Economic recession, now in its seventh year, has left many Japanese apprehensive about their future. Eisuke Sakakibara, Japan's outspoken vice minister of finance, dismisses his countrymen's apprehension as "irrational pessimism" and predicts all this will change with the adoption of a massive stimulus package.

The newly unveiled plan comprises measures valued at $128 billion. Though the bulk of the package takes the form of public spending, Japanese households will eventually come into some $30 billion in tax cuts and credits. The government is projecting a 2% increase in nominal gross domestic product in the first year of the plan's implementation.

After years of policy mismatches, the government must overcome a credibility gap. Dissatisfaction with economic policies has caused Prime Minister Ryutaro Hashimoto's public approval rating to fall to 24%, its lowest since he took office in January 1996.

For some observers the question is not whether Japan's economic pump needs to be primed but whether it needs overhauling. The economist Henry Kaufman cautioned:

"Contrary to the current conventional view, fiscal expansion may help a little, but it is not the fuel that can meaningfully re-ignite the Japanese economic engine. Indeed, it was not highly stimulative fiscal polices that helped to overcome the American weak economy in the early part of this decade but ... decisive action on financial rehabilitation."

As shock absorbers for the country's ailing economy, Japan's financial institutions make too little profit, have lots of bad debt, and are compartmentalized into categories fixed 50 years ago.

Before announcing the stimulus package, the government had moved to craft an American-style bailout modeled after the Reconstruction Finance Corp. of the 1930s, when Uncle Sam bought shares in U.S. banks to help end the Depression.

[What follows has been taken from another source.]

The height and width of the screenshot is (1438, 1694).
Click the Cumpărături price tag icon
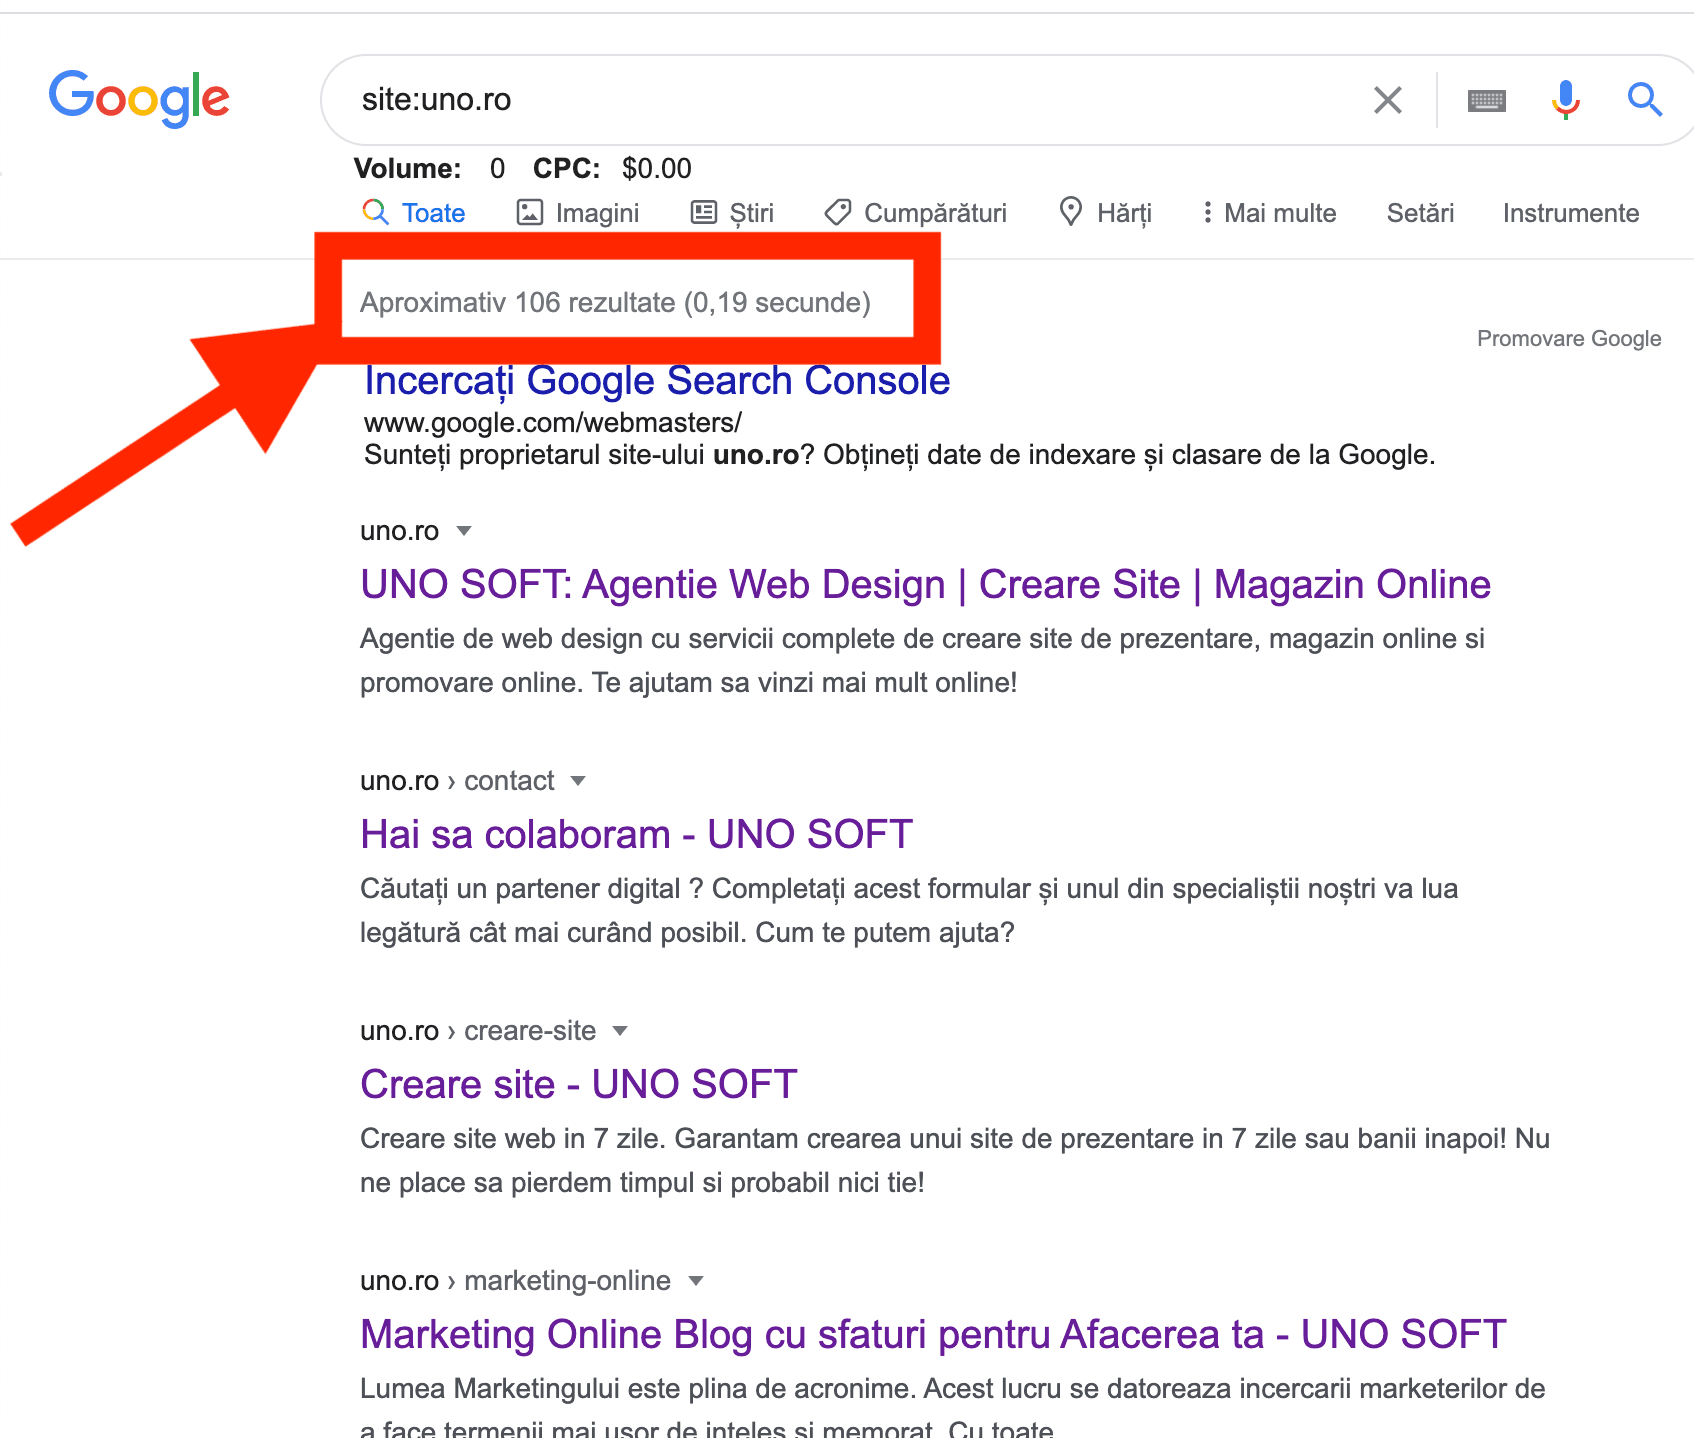[x=838, y=212]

As part of the $238 billion bailout plan, the government is buying securities issued by 21 banks to improve their capital ratios and to help ease a credit shortage. The bailout plan does not directly address the estimated $600 billion in nonperforming loans carried by banks.

It remains to be seen whether Japan's "big bang" financial deregulation initiative will be fully enacted, changing the fundamental characteristics of Tokyo's financial markets. Some of the items on this agenda, to be implemented by 2001, include legalizing financial holdings companies, lowering the barriers separating banking and securities, and deregulating the insurance sector.

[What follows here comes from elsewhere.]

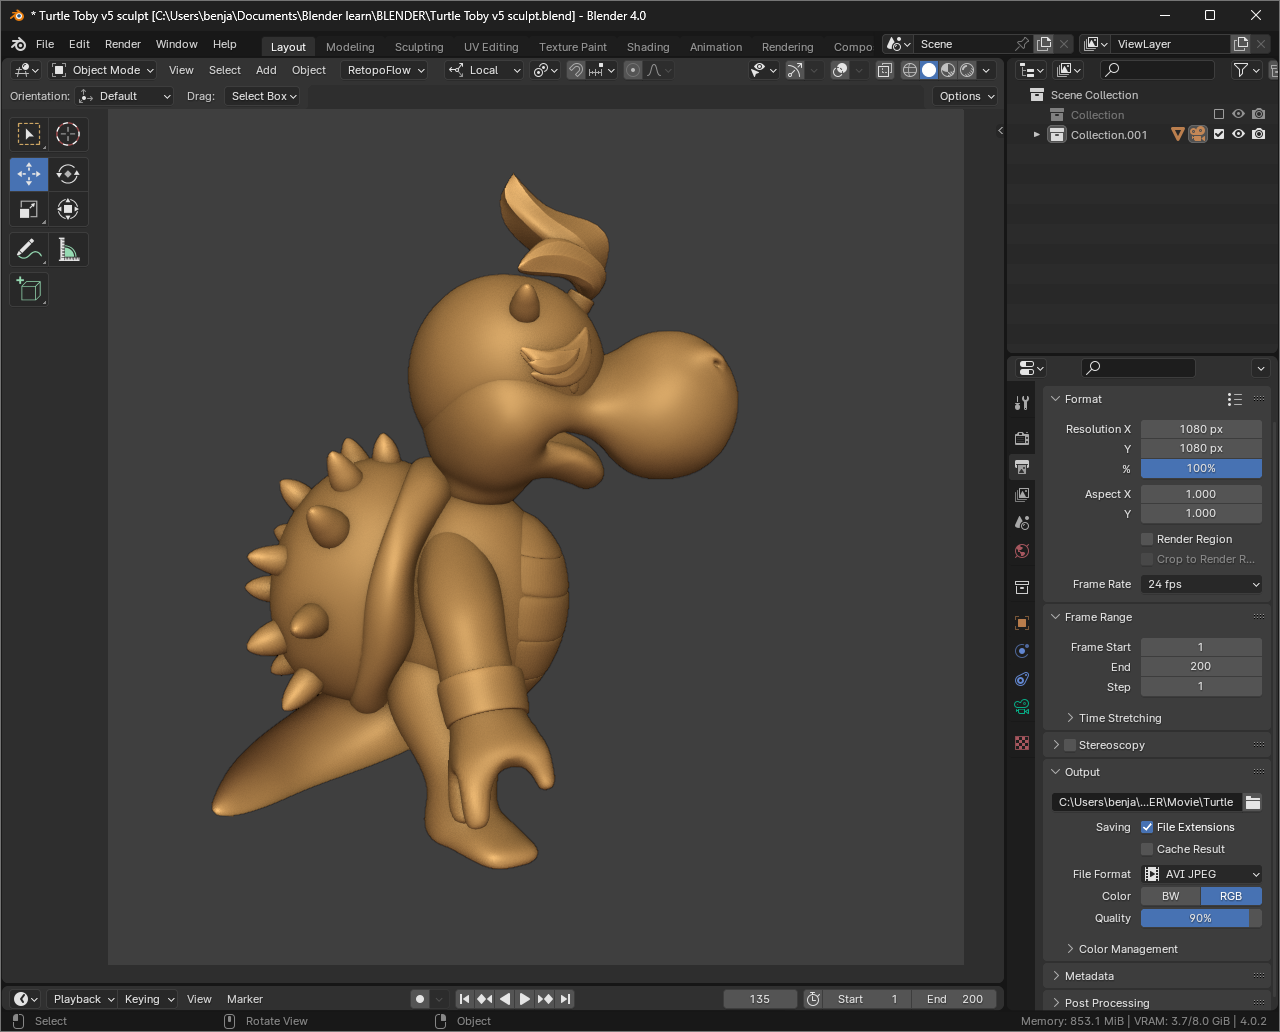Screen dimensions: 1280x1032
Task: Click the RetopoFlow button in header
Action: (385, 70)
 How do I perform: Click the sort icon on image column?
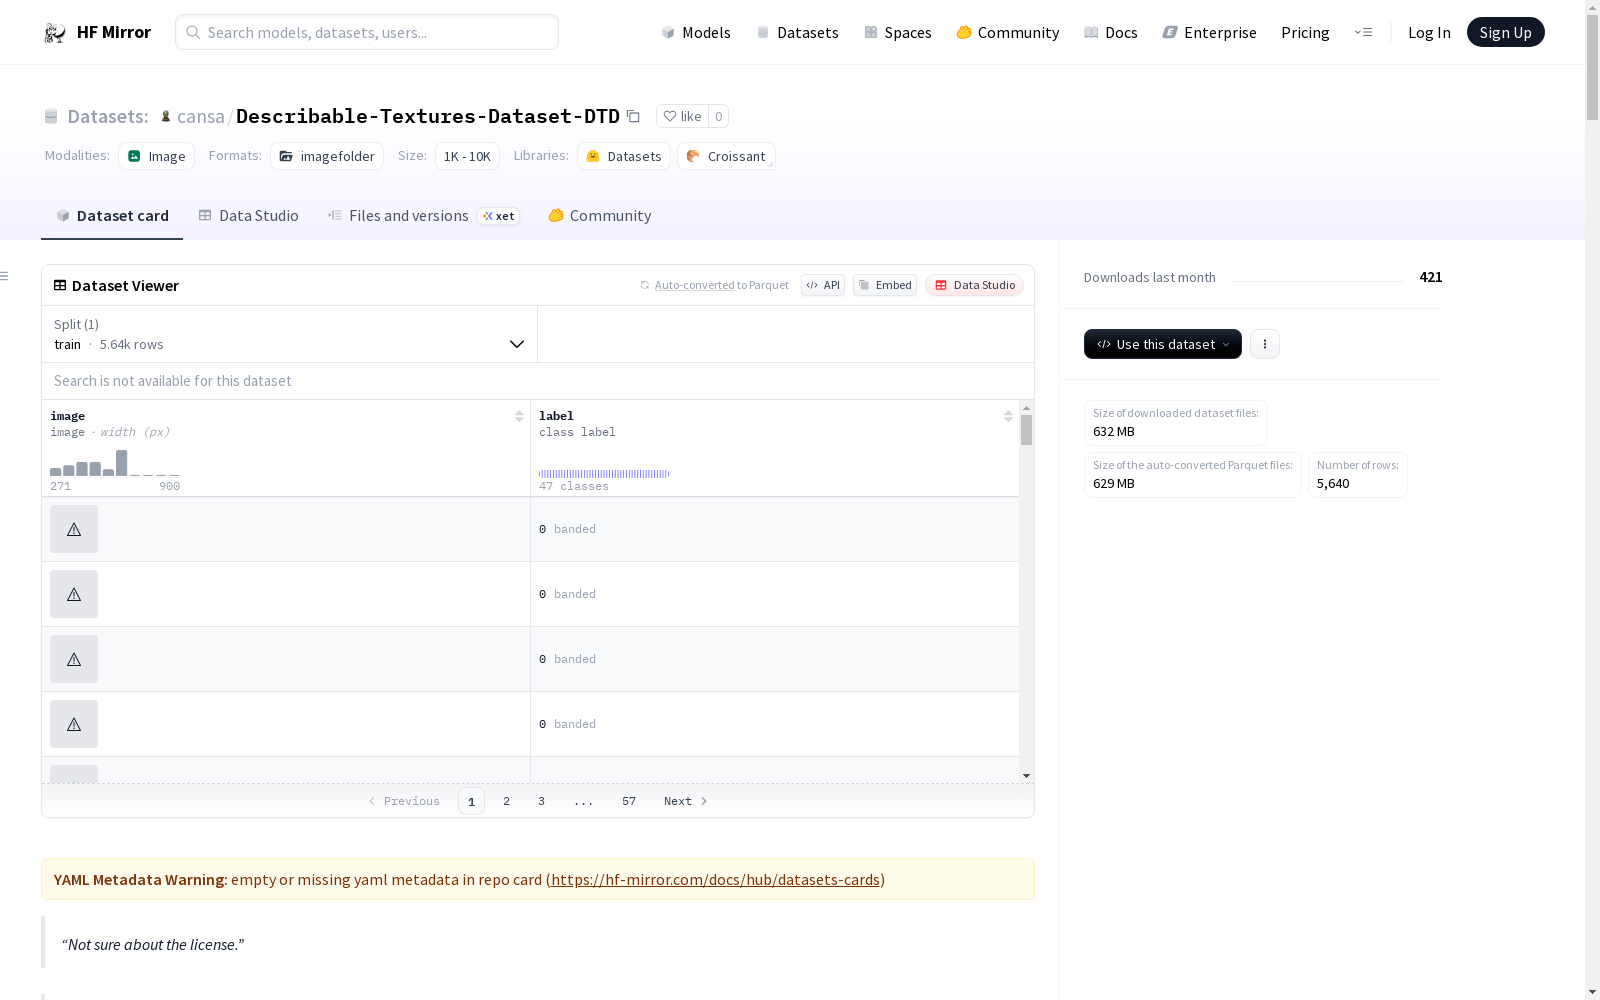(x=519, y=416)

What is clear is that the combination of big-bang reforms and poor returns to savers, who currently receive near-zero interest rates on their deposits, will result in a significant reallocation of the country's tremendous savings.

Without adaptation, it is highly improbable that banks will be able to continue to hold 60% of all savings.

Japan's actions to regain financial credibility and to build a 21st century financial system are crucial to the well-being of the nation and the global economy. The Asian tigers have long looked to Japan for leadership, and in their current economic crisis Japan can show the way with its own reforms.

Though most economies are vulnerable to the kind of run that affected East Asia in the past year, it is clear that such vulnerability is increased when domestic financial systems are strained.

The example of Taiwan is telling. With the lowest nonperforming loan ratios in Asia and the highest per-capita foreign reserves in the world, Taiwan has come through the region's financial crisis relatively unscathed.

Japan has taken a strong interest in the financial stability of its neighbors and trading partners in East Asia, having extended to them credit lines and other forms of import and investment financing in excess of $37 billion in recent months. But its actions of late suggest that its sights are less on financial regionalism than on rising to the challenge of the internationalization of finance.